START Material for this task
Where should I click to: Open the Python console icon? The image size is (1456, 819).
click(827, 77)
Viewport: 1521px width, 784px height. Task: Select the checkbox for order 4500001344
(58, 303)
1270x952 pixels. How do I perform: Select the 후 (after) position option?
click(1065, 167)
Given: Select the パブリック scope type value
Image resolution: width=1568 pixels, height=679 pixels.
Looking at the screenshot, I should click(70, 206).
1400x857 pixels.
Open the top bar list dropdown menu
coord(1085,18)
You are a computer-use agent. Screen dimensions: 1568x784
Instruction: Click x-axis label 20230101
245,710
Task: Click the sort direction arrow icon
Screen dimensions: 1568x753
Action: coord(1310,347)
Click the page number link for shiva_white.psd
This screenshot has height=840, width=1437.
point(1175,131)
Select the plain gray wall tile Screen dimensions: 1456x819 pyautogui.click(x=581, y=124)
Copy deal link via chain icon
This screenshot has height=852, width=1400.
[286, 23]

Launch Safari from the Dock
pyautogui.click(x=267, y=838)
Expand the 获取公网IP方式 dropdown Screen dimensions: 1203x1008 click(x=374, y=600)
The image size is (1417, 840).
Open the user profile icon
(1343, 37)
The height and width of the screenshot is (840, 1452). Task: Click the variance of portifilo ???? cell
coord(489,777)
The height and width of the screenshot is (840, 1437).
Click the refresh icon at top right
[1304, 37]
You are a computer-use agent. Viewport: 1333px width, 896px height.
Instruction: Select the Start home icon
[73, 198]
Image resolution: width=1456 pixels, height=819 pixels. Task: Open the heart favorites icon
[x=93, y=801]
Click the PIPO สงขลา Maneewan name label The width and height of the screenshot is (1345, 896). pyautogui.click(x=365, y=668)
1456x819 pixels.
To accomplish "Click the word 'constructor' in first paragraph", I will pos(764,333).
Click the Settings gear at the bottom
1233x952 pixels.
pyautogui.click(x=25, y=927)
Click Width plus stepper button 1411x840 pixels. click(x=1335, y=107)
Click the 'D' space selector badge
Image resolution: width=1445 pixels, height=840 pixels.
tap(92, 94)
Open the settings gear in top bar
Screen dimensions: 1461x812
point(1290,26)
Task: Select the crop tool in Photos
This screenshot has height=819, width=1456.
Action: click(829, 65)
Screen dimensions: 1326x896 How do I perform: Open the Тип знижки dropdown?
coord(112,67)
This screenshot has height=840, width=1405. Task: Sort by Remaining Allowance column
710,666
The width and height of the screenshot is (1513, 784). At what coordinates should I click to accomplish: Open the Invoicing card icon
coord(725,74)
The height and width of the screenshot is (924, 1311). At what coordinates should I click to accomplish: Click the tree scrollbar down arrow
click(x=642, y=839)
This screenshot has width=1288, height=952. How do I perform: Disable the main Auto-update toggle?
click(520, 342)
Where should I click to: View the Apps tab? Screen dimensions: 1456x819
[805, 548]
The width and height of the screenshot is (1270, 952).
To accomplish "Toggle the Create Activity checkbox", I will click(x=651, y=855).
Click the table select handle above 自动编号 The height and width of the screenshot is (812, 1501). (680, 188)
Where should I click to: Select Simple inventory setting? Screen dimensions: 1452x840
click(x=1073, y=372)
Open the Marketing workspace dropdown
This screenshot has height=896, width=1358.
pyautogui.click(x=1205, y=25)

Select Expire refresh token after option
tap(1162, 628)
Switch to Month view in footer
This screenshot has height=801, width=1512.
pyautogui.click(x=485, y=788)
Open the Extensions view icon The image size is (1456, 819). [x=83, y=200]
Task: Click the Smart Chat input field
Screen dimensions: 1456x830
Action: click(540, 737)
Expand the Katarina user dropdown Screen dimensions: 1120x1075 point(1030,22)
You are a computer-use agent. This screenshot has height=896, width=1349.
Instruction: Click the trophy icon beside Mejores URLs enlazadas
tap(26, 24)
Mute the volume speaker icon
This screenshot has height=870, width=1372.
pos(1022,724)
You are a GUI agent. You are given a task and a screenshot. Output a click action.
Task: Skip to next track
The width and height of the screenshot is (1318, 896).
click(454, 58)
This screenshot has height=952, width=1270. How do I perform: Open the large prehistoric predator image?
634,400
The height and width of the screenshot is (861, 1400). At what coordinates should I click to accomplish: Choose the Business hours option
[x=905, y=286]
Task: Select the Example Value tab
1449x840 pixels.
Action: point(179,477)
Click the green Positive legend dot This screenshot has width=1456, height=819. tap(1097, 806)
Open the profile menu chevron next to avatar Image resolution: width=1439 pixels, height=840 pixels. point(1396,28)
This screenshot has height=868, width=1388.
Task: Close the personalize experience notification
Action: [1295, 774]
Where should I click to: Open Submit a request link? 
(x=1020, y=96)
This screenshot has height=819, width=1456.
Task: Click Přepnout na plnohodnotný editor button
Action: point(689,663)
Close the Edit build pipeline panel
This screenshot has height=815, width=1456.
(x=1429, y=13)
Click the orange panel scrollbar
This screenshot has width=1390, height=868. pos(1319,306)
END Material for this task
• [Task instructions]: Every entry above must be returned word for word.

• [Answer section]:
Where should I click to: Open the Python console icon? The image size is (1456, 819).
click(827, 77)
Viewport: 1521px width, 784px height. Task: Select the checkbox for order 4500001344
(58, 303)
1270x952 pixels. How do I perform: Select the 후 (after) position option?
click(1065, 167)
Given: Select the パブリック scope type value
Image resolution: width=1568 pixels, height=679 pixels.
Looking at the screenshot, I should click(70, 206).
1400x857 pixels.
Open the top bar list dropdown menu
coord(1085,18)
You are a computer-use agent. Screen dimensions: 1568x784
Instruction: Click x-axis label 20230101
245,710
Task: Click the sort direction arrow icon
Screen dimensions: 1568x753
Action: coord(1310,347)
Click the page number link for shiva_white.psd
This screenshot has height=840, width=1437.
point(1175,131)
Select the plain gray wall tile Screen dimensions: 1456x819 pyautogui.click(x=581, y=124)
Copy deal link via chain icon
This screenshot has height=852, width=1400.
[286, 23]

Launch Safari from the Dock
pyautogui.click(x=267, y=838)
Expand the 获取公网IP方式 dropdown Screen dimensions: 1203x1008 click(x=374, y=600)
The image size is (1417, 840).
Open the user profile icon
(1343, 37)
The height and width of the screenshot is (840, 1452). Task: Click the variance of portifilo ???? cell
coord(489,777)
The height and width of the screenshot is (840, 1437).
Click the refresh icon at top right
[1304, 37]
You are a computer-use agent. Viewport: 1333px width, 896px height.
Instruction: Select the Start home icon
[73, 198]
Image resolution: width=1456 pixels, height=819 pixels. Task: Open the heart favorites icon
[x=93, y=801]
Click the PIPO สงขลา Maneewan name label The width and height of the screenshot is (1345, 896). pyautogui.click(x=365, y=668)
1456x819 pixels.
To accomplish "Click the word 'constructor' in first paragraph", I will pos(764,333).
Click the Settings gear at the bottom
1233x952 pixels.
pyautogui.click(x=25, y=927)
Click Width plus stepper button 1411x840 pixels. click(x=1335, y=107)
Click the 'D' space selector badge
Image resolution: width=1445 pixels, height=840 pixels.
tap(92, 94)
Open the settings gear in top bar
Screen dimensions: 1461x812
point(1290,26)
Task: Select the crop tool in Photos
This screenshot has height=819, width=1456.
Action: click(829, 65)
Screen dimensions: 1326x896 How do I perform: Open the Тип знижки dropdown?
coord(112,67)
This screenshot has height=840, width=1405. Task: Sort by Remaining Allowance column
710,666
The width and height of the screenshot is (1513, 784). At what coordinates should I click to accomplish: Open the Invoicing card icon
coord(725,74)
The height and width of the screenshot is (924, 1311). At what coordinates should I click to accomplish: Click the tree scrollbar down arrow
click(x=642, y=839)
This screenshot has width=1288, height=952. How do I perform: Disable the main Auto-update toggle?
click(520, 342)
Where should I click to: View the Apps tab? Screen dimensions: 1456x819
[805, 548]
The width and height of the screenshot is (1270, 952).
To accomplish "Toggle the Create Activity checkbox", I will click(x=651, y=855).
Click the table select handle above 自动编号 The height and width of the screenshot is (812, 1501). (680, 188)
Where should I click to: Select Simple inventory setting? Screen dimensions: 1452x840
click(x=1073, y=372)
Open the Marketing workspace dropdown
This screenshot has height=896, width=1358.
pyautogui.click(x=1205, y=25)

Select Expire refresh token after option
tap(1162, 628)
Switch to Month view in footer
This screenshot has height=801, width=1512.
pyautogui.click(x=485, y=788)
Open the Extensions view icon The image size is (1456, 819). [x=83, y=200]
Task: Click the Smart Chat input field
Screen dimensions: 1456x830
Action: click(540, 737)
Expand the Katarina user dropdown Screen dimensions: 1120x1075 point(1030,22)
You are a computer-use agent. This screenshot has height=896, width=1349.
Instruction: Click the trophy icon beside Mejores URLs enlazadas
tap(26, 24)
Mute the volume speaker icon
This screenshot has height=870, width=1372.
pos(1022,724)
You are a GUI agent. You are given a task and a screenshot. Output a click action.
Task: Skip to next track
The width and height of the screenshot is (1318, 896).
click(454, 58)
This screenshot has height=952, width=1270. How do I perform: Open the large prehistoric predator image?
634,400
The height and width of the screenshot is (861, 1400). At what coordinates should I click to accomplish: Choose the Business hours option
[x=905, y=286]
Task: Select the Example Value tab
1449x840 pixels.
Action: point(179,477)
Click the green Positive legend dot This screenshot has width=1456, height=819. tap(1097, 806)
Open the profile menu chevron next to avatar Image resolution: width=1439 pixels, height=840 pixels. point(1396,28)
This screenshot has height=868, width=1388.
Task: Close the personalize experience notification
Action: [1295, 774]
Where should I click to: Open Submit a request link? 
(x=1020, y=96)
This screenshot has height=819, width=1456.
Task: Click Přepnout na plnohodnotný editor button
Action: point(689,663)
Close the Edit build pipeline panel
This screenshot has height=815, width=1456.
(x=1429, y=13)
Click the orange panel scrollbar
This screenshot has width=1390, height=868. pos(1319,306)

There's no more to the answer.